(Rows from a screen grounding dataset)

%%

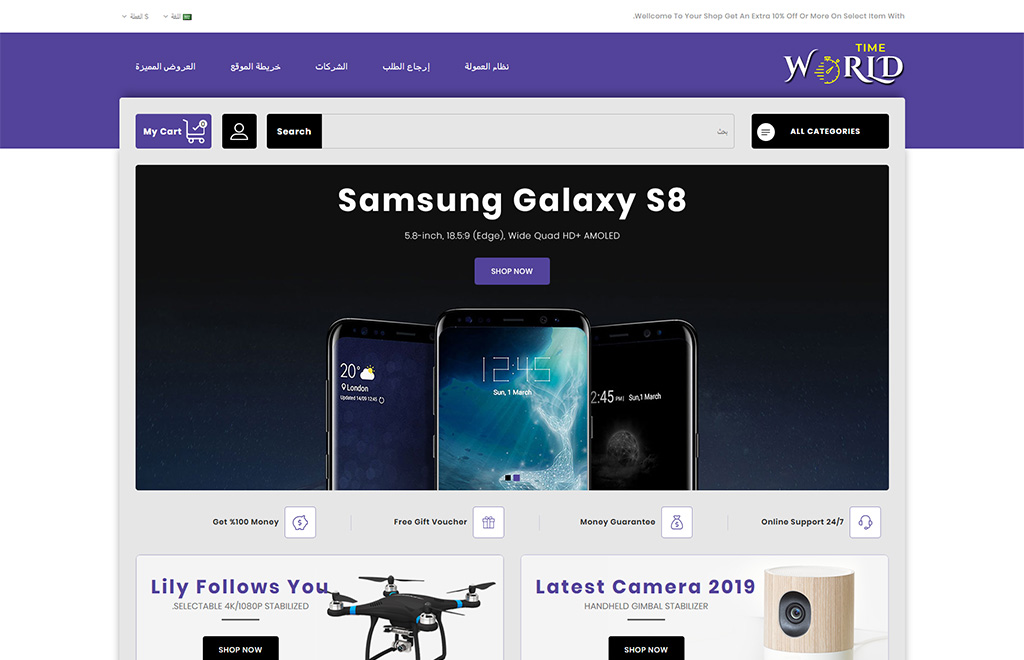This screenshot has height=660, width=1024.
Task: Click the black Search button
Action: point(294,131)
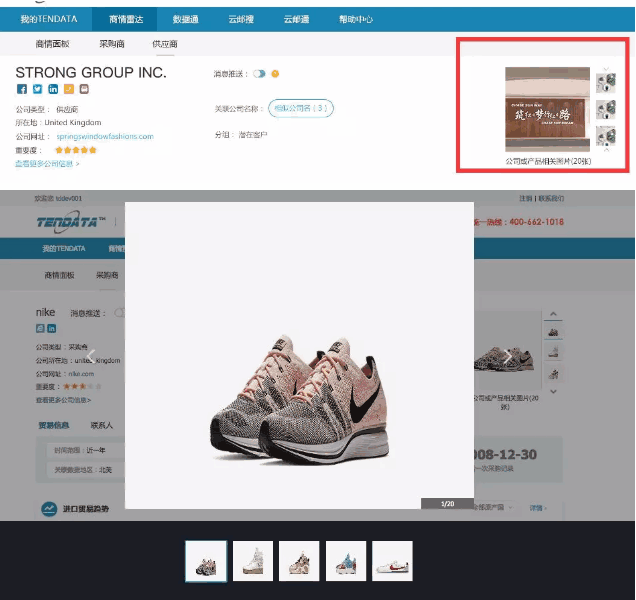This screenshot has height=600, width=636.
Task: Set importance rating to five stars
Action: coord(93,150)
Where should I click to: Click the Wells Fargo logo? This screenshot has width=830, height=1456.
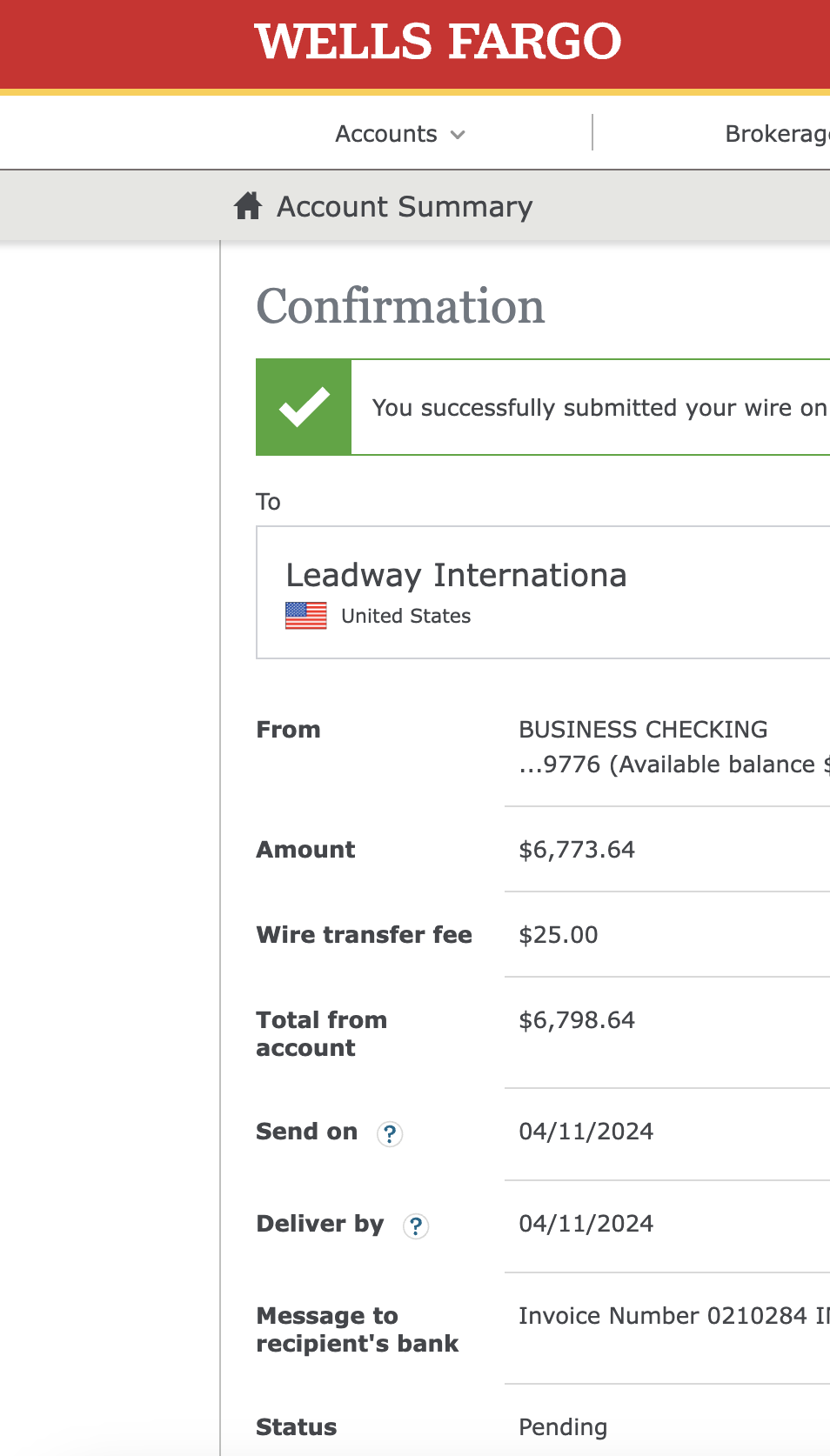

%%

Goal of the exercise:
Write out all of the rows above word for word, leaving out the pictures.

Response below:
This screenshot has height=660, width=1024.
Task: Click the black Search button
Action: point(294,131)
This screenshot has height=600, width=636.
Task: Set importance rating to five stars
Action: coord(93,150)
Where should I click to: Click the Wells Fargo logo? This screenshot has width=830, height=1456.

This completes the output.